In 2014, my husband Larry spent eight days in New Jersey as the New York State triathlon coach at the Special Olympics USA National Games. He described his experience as “incredible” and “life affirming.” As soon as he arrived home, he tried to catch up on his sleep as he got less than five hours a night for the entire trip. How he got to this nirvana of sleep deprivation is part of Shapiro family lore.
Almost twenty years ago, Larry announced at the dinner table that he had signed the family up to volunteer at the New York State Special Olympics Summer Games that were being held at University of Albany in early June. My children had been involved in sports for a long time, and Larry recognized that many volunteers had made their swimming, cross country, and track and field meets possible. He felt the four of us should pay it forward by contributing our time to the intellectually challenged athletes at the state-wide event in the track and field competition.
We enjoyed our experience enough to sign up to volunteer again the following year. While at the games, Larry was asked to help out with the Saratoga County track and field program that met April through mid-June at the Saratoga Springs high school track. Larry’s co-worker also volunteered, and the two of them drove up every Monday and Thursday from downtown Albany. After a couple of years the two of them extended their time commitment to include helping at local Special Olympic meets.
As the years progressed, Larry took on more and more responsibilities. He became head coach and held additional practices for athletes who exhibited high levels of skill in an event. He started a cross country running program, volunteered to coach for the Clifton Park bowling program, conducted coaching certification classes, and served on various Special Olympic committees. Larry knew that his involvement in Special Olympics would give him focus and purpose after he retired. It was shortly before his last day of work that he found out he was chosen as one of the track and field coaches for the National Games in Lincoln, Nebraska, in July 2010. One of our athletes came home with silver medals in the 1500 and 3000 meter runs.
Along the way, Larry had convinced me and a number of friends to become track and field coaches, and we all gained much from our participation.

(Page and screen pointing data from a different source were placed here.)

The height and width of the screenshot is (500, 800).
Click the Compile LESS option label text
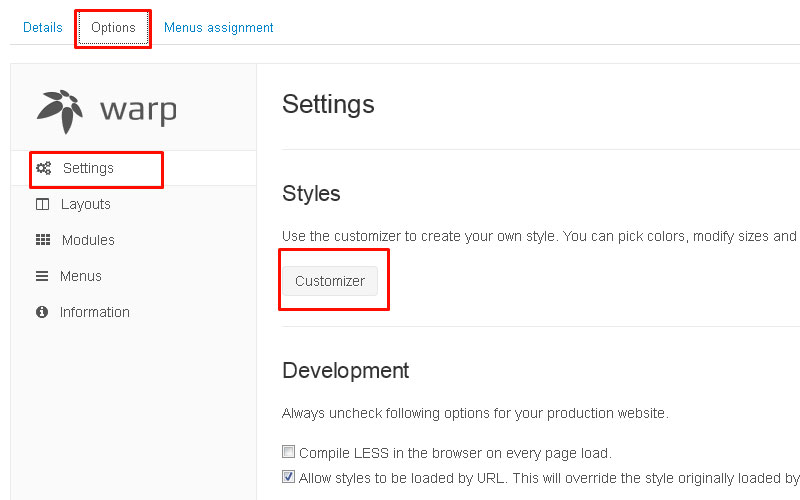click(455, 452)
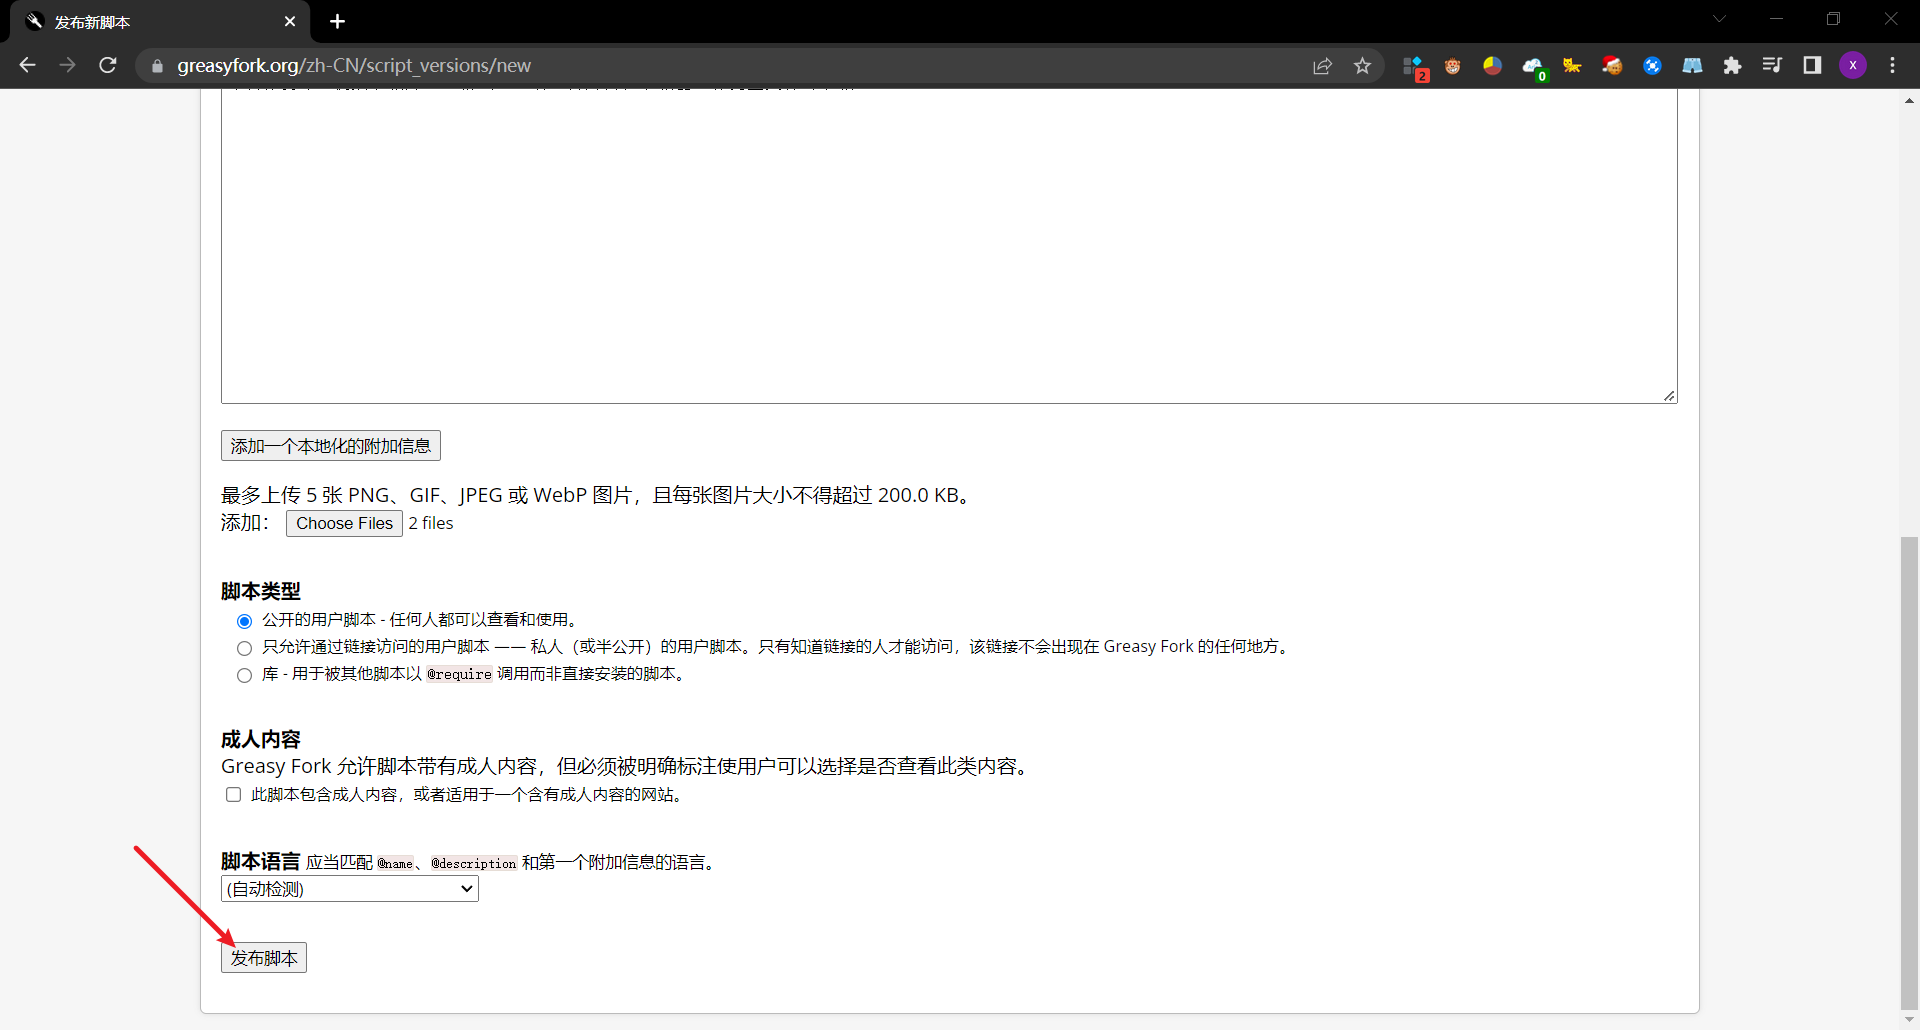Open Chrome's three-dot menu
1920x1030 pixels.
1892,65
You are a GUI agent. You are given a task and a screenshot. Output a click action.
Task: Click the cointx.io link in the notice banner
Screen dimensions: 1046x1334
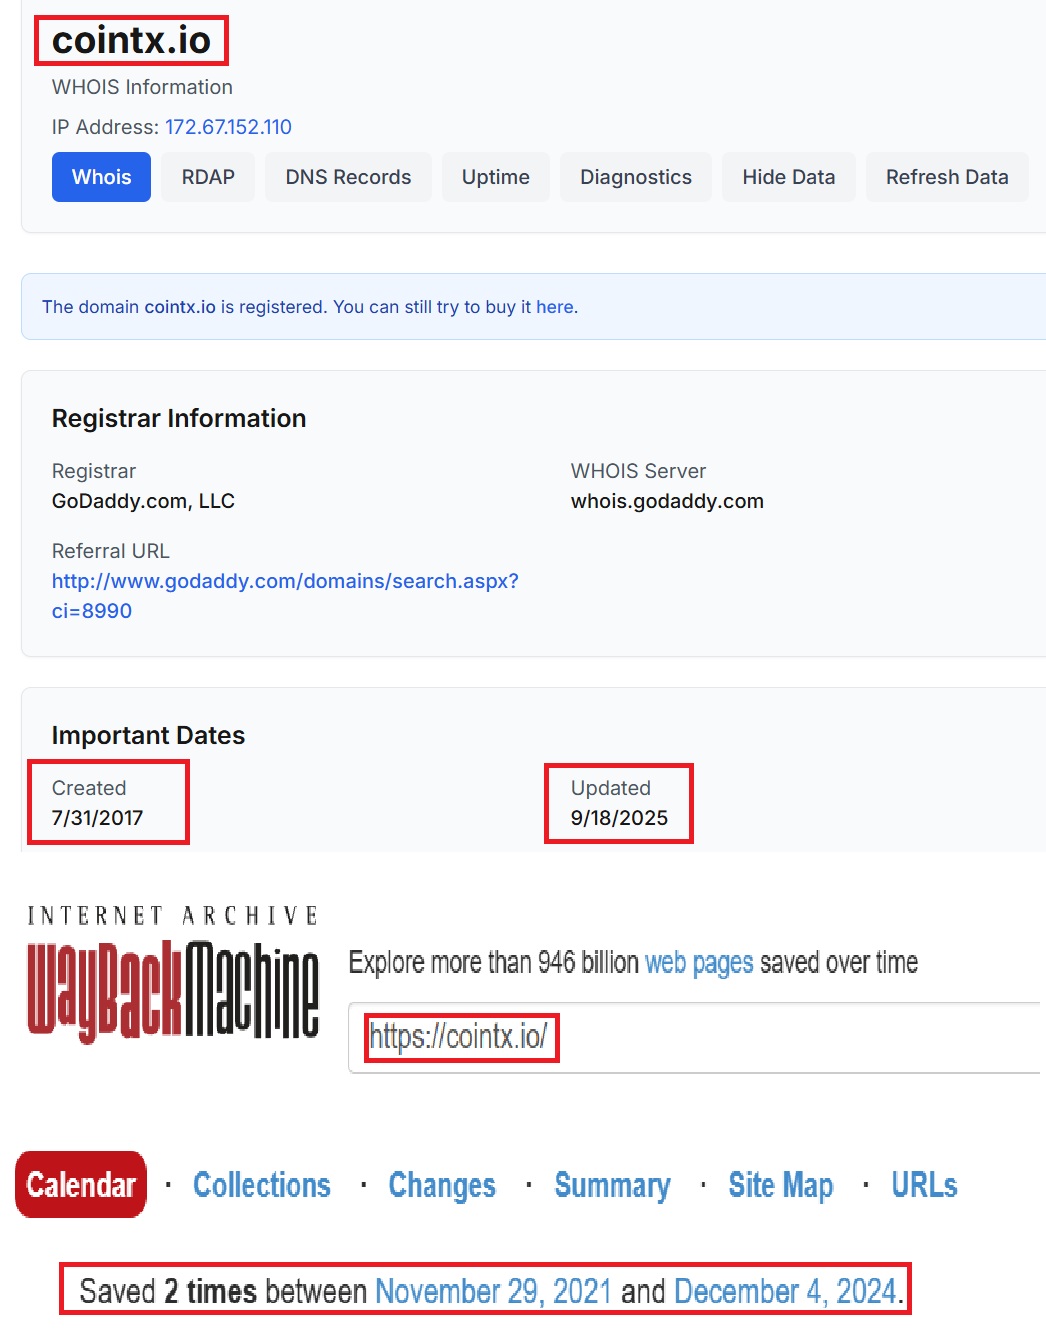pos(180,307)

The best part for all of us was being with the athletes at practices. Twice a week every spring, over forty athletes ranging in age from sixteen to eighty years old, several coaches, and numerous parents and group home staff would gather at six o’clock at the track. The athletes ranged in age from eight to seventy-five, with their intellectual and physical challenges ranging as widely as their ages. Larry started everyone off with a team cheer P-A-C-E-R-S! Then the activities began. On the field, some athletes threw a softball and had their distances recorded by the coaches. A group of stronger athletes worked with a coach on the turbo-javelin and the shot-put. Others were practicing the standing long jump. On the track, athletes, depending on their levels and abilities, participated in runs, walks, wheel chair events. The visually challenged ran twenty-five to fifty meters holding a baton strung through a 50 meter rope that was held in a straight line by cheering team mates. Practice ended with Larry gathering up the athletes for one more cheer before they went home. Two or three times a season, coaches and members of the team participated in local competitions on a Saturday morning. Whether we were at practices or at our meets, our athletes’ times and distances were secondary to just having fun. The cheers were as loud for the athlete who threw the softball two meters as it was for the athlete who came in first in the 1500 meter run.

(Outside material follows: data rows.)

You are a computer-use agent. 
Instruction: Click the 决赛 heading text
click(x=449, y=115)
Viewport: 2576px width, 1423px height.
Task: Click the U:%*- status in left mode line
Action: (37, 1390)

Larry took pride in the accomplishments of every athlete and was always recruiting new team members. While helping with Special Olympics bowling during fall 2013, Larry watched an athlete decimate the pins with his powerful swing. Larry persuaded Rich to join track and field and use that strength to throw shot-put and the turbo javelin. By the end of his first season, the athlete impressed officials at the state games in Buffalo enough for Rich to be chosen to compete in Nationals in New Jersey. While there, he not only won a gold medal in his division in the shot-put but also came home with gold in the turbo jab with the longest throw of anyone in the country in the turbo javelin finals.
Saying goodbye to the Pacers when we moved to Florida was one of our hardest moments.We follow their accomplishments on Facebook and through emails. In honor of our athletes, we have named the small body of water in our backyard “Pacer Pond.”
Tikkun Olam is a Hebrew expression that means “repairing the world,” the moral principal that states every individual should leave this world better than he or she found it. I take pride in knowing that Larry’s involvement in Special Olympics is his way of making the world better for so many athletes.